AUSGANGSTEXT:
>>>>>

Früh mit dem Bausparen zu beginnen, kann sich aus vielerlei Gründen lohnen: Wer schon in jungen Jahren einen Bausparvertrag besitzt, profitiert zum einen von einem langfristigen Vermögensaufbau und sichert sich zum anderen oftmals attraktive Darlehenszinsen für die Zukunft. Junge Menschen kommen auf diese Weise dem Ziel der eigenen vier Wände oder der finanziellen Unabhängigkeit schneller näher. Gut zu wissen: Ein Bausparvertrag kann grundsätzlich für Personen jeden Alters abgeschlossen werden – Eltern dürfen sogar schon für Babys oder Kleinkinder einen Vertrag einrichten und besparen. Ab einem Alter von 16 Jahren kann das Kind dann auf den in seinem Namen abgeschlossenen Vertrag selbst staatliche Förderungen wie die Wohnungsbauprämie erhalten.
Der Start ins Bausparen kann dabei ruhig mit kleinen Beträgen beginnen. Die Mindest-Bausparsumme liegt meistens bei 10.000 Euro. Das bedeutet, der monatliche Sparbetrag liegt bei den meisten Bauspartarifen bei etwa 30 bis 40 Euro. Welche Möglichkeiten schließlich bei der Zuteilung des Bausparvertrags bestehen, erfahren Sie hier:
5 Möglichkeiten für die Zuteilung des Bausparvertrags
1. Extra-Geld vom Arbeitgeber
Viele Arbeitgeber bieten ihren Mitarbeitern vermögenswirksame Leistungen (vL) von bis zu 40 Euro im Monat zusätzlich zum Gehalt an. Arbeitnehmer können die Leistungen verwenden, um sie in einen Bausparvertrag einzuzahlen.

<<<<<

LERNMATERIAL:

>>>>>

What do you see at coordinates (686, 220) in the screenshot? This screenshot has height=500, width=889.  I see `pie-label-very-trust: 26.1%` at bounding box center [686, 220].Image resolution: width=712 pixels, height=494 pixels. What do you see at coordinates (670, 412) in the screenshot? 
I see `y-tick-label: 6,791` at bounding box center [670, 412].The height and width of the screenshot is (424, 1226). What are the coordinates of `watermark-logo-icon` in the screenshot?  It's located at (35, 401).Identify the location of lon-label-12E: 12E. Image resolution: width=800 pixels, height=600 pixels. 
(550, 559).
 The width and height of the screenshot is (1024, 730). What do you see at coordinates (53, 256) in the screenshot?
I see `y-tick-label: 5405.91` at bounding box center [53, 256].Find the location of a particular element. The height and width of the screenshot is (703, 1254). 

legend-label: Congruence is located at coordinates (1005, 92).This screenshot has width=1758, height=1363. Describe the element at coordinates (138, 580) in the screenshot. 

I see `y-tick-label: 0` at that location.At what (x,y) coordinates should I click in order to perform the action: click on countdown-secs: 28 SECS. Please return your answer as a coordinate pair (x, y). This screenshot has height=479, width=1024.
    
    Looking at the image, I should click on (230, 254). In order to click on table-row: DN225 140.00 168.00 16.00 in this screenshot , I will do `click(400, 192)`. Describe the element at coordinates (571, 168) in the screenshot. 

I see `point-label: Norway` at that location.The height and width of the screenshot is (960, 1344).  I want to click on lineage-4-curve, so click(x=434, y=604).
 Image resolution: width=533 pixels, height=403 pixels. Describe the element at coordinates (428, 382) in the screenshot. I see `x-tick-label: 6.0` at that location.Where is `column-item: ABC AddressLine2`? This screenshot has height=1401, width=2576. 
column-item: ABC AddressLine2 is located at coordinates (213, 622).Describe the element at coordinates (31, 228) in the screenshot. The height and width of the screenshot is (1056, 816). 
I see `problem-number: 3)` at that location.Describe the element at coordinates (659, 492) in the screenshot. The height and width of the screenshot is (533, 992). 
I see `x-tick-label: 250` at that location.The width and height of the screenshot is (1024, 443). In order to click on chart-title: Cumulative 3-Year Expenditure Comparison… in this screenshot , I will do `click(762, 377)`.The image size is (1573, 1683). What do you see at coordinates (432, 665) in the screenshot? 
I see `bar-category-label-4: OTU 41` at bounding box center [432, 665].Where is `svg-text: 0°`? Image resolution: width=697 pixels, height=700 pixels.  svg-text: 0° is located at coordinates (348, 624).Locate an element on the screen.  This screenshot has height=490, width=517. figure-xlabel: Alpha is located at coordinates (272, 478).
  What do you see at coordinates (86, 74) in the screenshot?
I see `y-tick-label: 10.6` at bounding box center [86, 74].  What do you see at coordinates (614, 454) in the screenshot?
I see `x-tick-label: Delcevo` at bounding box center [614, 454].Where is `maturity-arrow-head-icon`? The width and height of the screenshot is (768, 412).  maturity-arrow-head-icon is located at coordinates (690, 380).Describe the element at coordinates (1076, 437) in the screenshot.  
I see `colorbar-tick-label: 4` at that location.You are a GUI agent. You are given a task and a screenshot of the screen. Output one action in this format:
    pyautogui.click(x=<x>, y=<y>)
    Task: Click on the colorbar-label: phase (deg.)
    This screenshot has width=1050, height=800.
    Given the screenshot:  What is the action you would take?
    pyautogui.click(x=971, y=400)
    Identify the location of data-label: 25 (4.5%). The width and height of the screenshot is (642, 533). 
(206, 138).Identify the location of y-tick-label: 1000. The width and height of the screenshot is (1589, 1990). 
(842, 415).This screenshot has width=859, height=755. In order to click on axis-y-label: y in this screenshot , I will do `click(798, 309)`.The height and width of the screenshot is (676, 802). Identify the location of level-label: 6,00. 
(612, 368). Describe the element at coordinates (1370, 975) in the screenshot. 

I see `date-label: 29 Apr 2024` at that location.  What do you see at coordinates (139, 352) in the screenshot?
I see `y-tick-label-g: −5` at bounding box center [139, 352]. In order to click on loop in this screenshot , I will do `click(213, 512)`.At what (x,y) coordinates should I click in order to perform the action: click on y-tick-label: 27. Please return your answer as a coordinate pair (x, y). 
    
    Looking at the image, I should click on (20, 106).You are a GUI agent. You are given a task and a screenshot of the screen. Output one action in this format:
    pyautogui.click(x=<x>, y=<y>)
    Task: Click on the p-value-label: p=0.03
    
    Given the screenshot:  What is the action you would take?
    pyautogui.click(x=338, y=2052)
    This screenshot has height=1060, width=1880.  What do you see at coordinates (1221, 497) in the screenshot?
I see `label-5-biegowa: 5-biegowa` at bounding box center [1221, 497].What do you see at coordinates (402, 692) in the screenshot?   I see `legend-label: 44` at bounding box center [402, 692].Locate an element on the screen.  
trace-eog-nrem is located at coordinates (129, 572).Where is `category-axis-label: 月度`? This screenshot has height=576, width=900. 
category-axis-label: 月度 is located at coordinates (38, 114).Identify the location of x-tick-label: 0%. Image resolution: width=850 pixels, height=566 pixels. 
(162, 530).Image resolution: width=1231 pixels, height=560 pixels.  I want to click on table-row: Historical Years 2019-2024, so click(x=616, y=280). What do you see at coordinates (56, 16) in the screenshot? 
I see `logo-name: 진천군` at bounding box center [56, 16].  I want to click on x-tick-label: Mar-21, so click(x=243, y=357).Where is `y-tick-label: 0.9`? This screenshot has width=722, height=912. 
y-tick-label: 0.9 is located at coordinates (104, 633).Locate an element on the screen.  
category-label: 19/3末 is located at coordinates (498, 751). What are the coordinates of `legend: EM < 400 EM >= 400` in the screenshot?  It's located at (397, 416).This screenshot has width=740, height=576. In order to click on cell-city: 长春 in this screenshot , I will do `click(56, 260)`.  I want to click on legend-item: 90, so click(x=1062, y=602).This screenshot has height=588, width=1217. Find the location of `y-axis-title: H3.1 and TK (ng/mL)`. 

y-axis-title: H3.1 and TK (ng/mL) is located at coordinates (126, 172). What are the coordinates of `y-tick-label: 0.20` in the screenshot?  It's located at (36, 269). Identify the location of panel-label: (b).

<<<<<

MATERIAL ERKUNDEN:
[1] Schreib den Abschnitt des Textes zum Bausparen von „Der Start ins“ bis „einen Bausparvertrag einzuzahlen.“ in aktualisierter Form ab und setze dabei „Beschäftigten“ an die Stelle von „Mitarbeitern“.
[2] Stimmen diese Aussagen mit dem Text zum Bausparen überein? Antworte jeweils mit Ja oder Nein und zitiere die entscheidenden Worte.
(a) Eltern können auch für Kleinkinder einen Bausparvertrag abschließen.
(b) Die Mindest-Bausparsumme liegt meistens bei 50.000 Euro.
(c) Das Kind kann erst ab 18 Jahren selbst staatliche Förderungen wie die Wohnungsbauprämie erhalten.
[3] Führe den Text zum Bausparen nach seinem letzten Satz weiter.
Die Einträge werden hier nicht gebraucht.

LÖSUNGEN:
[1]
Der Start ins Bausparen kann dabei ruhig mit kleinen Beträgen beginnen. Die Mindest-Bausparsumme liegt meistens bei 10.000 Euro. Das bedeutet, der monatliche Sparbetrag liegt bei den meisten Bauspartarifen bei etwa 30 bis 40 Euro. Welche Möglichkeiten schließlich bei der Zuteilung des Bausparvertrags bestehen, erfahren Sie hier:
5 Möglichkeiten für die Zuteilung des Bausparvertrags
1. Extra-Geld vom Arbeitgeber
Viele Arbeitgeber bieten ihren Beschäftigten vermögenswirksame Leistungen (vL) von bis zu 40 Euro im Monat zusätzlich zum Gehalt an. Arbeitnehmer können die Leistungen verwenden, um sie in einen Bausparvertrag einzuzahlen.

[2]
(a) Ja: „Eltern dürfen sogar schon für Babys oder Kleinkinder einen Vertrag einrichten und besparen“
(b) Nein: „Die Mindest-Bausparsumme liegt meistens bei 10.000 Euro.“
(c) Nein: „Ab einem Alter von 16 Jahren kann das Kind dann auf den in seinem Namen abgeschlossenen Vertrag selbst staatliche Förderungen wie die Wohnungsbauprämie erhalten.“

[3]
2. Zulage vom Staat
Der Staat fördert Sparleistungen bis zu der Obergrenze von 470 Euro/Jahr bei Alleinstehenden und 940 Euro/Jahr bei Verheirateten und Verpartnerten mit der Arbeitnehmer-Sparzulage. Sie beträgt bei einem Bausparvertrag 9 Prozent, also bis zu 43 Euro/Jahr (Alleinstehende) und bis zu 86 Euro (Verheiratete). Voraussetzung ist, dass das zu versteuernde Einkommen 40.000 Euro beziehungsweise 80.000 Euro nicht überschreitet.
3. Wohnungsbauprämie
Bausparer können als weitere staatliche Förderung die Wohnungbauprämie erhalten. Die Prämie beträgt 10 Prozent der jährlich eingezahlten Bausparbeträge, maximal jedoch 700 Euro für Alleinstehende und 1.400 Euro für Verheiratete. Wird mehr gespart, bleibt die Förderung auf diese Höchstbeträge begrenzt. Wie die Arbeitnehmer-Sparzulage müssen Antragsteller bestimmte Voraussetzungen erfüllen, sie dürfen zum Beispiel ein festgelegtes zu versteuerndes Einkommen nicht überschreiten. Die Grenzen liegen für Singles bei 35.000 Euro zu versteuerndes Einkommen im Jahr und bei Verheirateten bei 70.000 Euro.
4. Riester-Bausparvertrag
Wer einen Riester-Bausparvertrag abschließt und mindestens 4 Prozent seines sozialversicherungspflichtigen Einkommens darin anlegt, hat Anspruch auf eine Grundzulage von 175 Euro pro Jahr und eine Kinderzulage von bis zu 300 Euro pro Kind pro Jahr. Zusätzlich können die Beiträge des Bausparens einen Steuervorteil bringen.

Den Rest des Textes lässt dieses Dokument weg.